We still use codedUI in our releases for testing. Migration to selenium is added to the backlog. Until it is added to the sprint we are working with codedUI and we must maintain it. We noticed the table readout was very slow and that is something we do a lot. Time to speed things up.

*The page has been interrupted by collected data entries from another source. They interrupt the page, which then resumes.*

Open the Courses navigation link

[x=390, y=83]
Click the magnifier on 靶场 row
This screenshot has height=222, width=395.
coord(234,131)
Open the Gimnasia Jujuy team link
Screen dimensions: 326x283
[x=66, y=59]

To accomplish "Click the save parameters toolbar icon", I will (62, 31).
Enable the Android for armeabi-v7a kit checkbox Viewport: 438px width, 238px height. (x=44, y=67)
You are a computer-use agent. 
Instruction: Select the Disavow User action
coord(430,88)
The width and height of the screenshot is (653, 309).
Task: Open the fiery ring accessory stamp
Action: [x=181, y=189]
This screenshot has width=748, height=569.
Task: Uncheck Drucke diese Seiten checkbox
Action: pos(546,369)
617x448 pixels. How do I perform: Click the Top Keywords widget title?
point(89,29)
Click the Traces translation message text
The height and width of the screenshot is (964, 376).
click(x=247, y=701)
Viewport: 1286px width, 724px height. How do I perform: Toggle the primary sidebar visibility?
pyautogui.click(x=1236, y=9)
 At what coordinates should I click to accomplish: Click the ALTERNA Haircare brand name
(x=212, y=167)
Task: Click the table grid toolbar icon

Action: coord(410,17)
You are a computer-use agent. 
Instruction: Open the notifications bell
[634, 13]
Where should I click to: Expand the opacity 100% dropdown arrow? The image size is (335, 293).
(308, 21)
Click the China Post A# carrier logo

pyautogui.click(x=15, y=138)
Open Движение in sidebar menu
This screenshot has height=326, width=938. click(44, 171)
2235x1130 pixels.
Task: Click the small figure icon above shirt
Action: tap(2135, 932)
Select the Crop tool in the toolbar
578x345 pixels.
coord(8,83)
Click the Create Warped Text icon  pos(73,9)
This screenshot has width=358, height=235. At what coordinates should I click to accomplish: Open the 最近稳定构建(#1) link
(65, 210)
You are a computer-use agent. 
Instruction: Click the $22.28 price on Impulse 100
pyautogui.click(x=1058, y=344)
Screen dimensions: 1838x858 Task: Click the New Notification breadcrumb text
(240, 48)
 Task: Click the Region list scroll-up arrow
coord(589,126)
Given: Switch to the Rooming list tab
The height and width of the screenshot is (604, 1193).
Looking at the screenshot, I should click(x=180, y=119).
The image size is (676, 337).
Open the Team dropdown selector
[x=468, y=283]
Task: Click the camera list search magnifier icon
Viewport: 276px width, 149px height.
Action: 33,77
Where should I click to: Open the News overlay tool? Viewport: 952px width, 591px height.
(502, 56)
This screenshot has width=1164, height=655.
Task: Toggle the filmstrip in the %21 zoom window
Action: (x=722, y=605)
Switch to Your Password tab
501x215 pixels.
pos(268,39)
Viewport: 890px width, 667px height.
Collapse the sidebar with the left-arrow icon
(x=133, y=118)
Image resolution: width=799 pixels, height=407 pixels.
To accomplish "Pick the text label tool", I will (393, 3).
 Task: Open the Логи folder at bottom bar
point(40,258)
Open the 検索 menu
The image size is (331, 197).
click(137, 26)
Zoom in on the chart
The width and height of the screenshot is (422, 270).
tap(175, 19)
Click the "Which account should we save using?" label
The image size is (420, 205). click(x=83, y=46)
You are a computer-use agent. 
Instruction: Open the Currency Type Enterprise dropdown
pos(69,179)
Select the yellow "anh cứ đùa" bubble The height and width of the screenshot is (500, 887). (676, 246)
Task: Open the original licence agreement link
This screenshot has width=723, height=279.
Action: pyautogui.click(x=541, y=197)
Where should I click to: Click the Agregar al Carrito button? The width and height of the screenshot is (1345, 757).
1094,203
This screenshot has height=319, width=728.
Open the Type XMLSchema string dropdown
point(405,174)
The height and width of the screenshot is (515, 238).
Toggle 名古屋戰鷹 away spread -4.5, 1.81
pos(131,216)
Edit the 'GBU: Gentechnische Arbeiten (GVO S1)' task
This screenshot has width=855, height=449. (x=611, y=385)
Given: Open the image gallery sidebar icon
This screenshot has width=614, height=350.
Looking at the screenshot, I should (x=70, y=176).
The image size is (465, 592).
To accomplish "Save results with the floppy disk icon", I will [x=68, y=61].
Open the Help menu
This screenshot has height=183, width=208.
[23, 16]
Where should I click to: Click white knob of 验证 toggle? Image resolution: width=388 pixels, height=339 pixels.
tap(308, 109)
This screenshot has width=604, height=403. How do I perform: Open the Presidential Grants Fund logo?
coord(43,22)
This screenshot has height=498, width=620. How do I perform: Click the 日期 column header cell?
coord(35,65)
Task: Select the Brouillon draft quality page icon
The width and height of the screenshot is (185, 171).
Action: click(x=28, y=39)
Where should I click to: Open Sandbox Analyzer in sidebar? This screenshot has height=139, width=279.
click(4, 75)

By adding trace writelines and the stopwatch (both in System.Diagnostics) we pinpointed the bottleneck in the iteration for getting the data from the cells. Looking at the code we noticed that the slow part used the index. The foreach for getting the fields was fast. So we rewrote the index to a foreach:
public DataTable GetDataTableWaarde() {
var control = FindHtmlTable(); // search with the id
var datatable = new DataTable();
// 1. header contains the fields > add columns
var headerRow = control.GetRow(0);
foreach(HtmlHeaderCell header in headerRow.GetChildren()) {
datatable.Columns.Add(header.InnerText);
}
// 2. rows contain the data > add rows
foreach(HtmlRow row in control.Rows.Skip(1)) {
var newRow = datatable.NewRow();
try {
// this is slow:
//for (int i = 0; i < datatable.Columns.Count; i++) {
// newRow[i] = row.GetCell(i).InnerText;
//}
// this is fast:
foreach(HtmlCell cell in row.Cells) {
newRow[cell.ColumnIndex] = cell.InnerText;
}
datatable.Rows.Add(newRow);
} catch (Exception) {
// handle exception
}
}
return datatable;
}
After this change the table readout went from 40 seconds down to 4 seconds (including the validation) The total test time went down from 56 minutes to 26 minutes by changing two lines of code and some kaizen blitzen.